---------- Given records ----------

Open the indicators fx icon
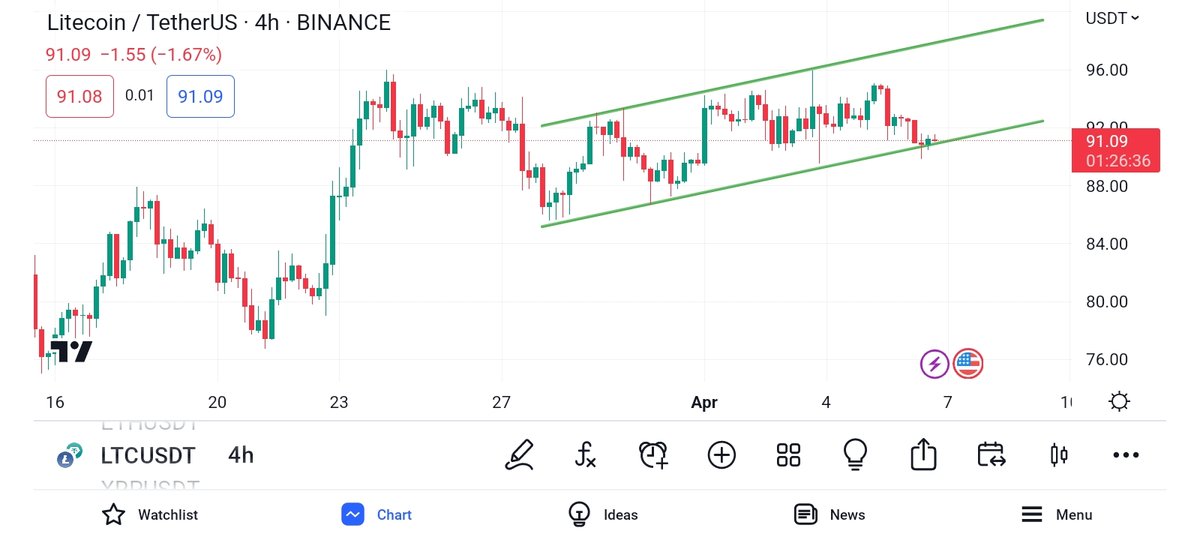Image resolution: width=1200 pixels, height=540 pixels. pos(586,455)
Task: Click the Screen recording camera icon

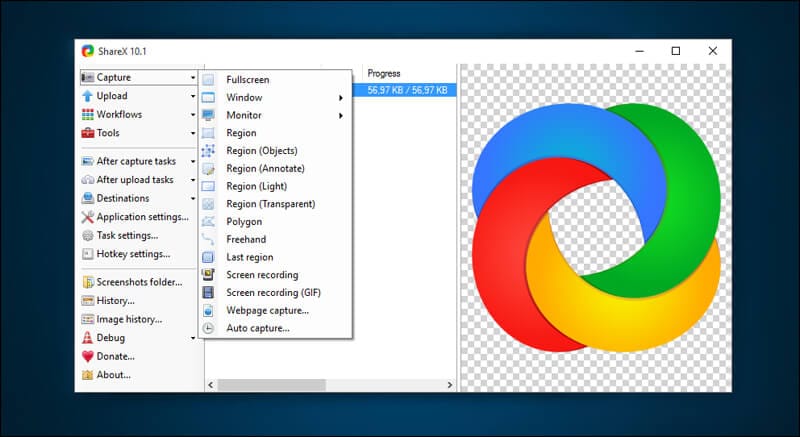Action: [x=208, y=275]
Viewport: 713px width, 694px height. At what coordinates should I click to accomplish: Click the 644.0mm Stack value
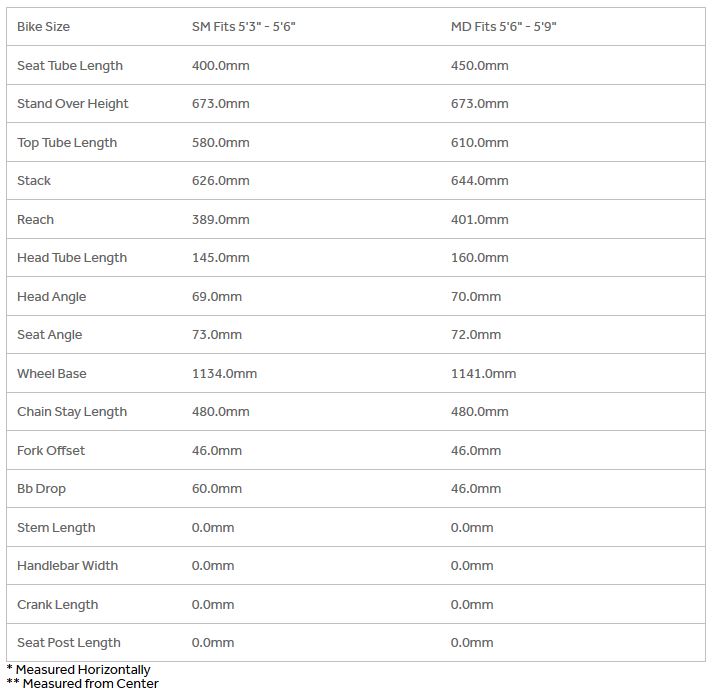(479, 181)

----------

What you have to do.
Print all entries exactly; skip the pictures.

Written solution.
Open the indicators fx icon
Image resolution: width=1200 pixels, height=540 pixels. pos(586,455)
Task: Click the Screen recording camera icon

Action: [x=208, y=275]
Viewport: 713px width, 694px height. At what coordinates should I click to accomplish: Click the 644.0mm Stack value
(479, 181)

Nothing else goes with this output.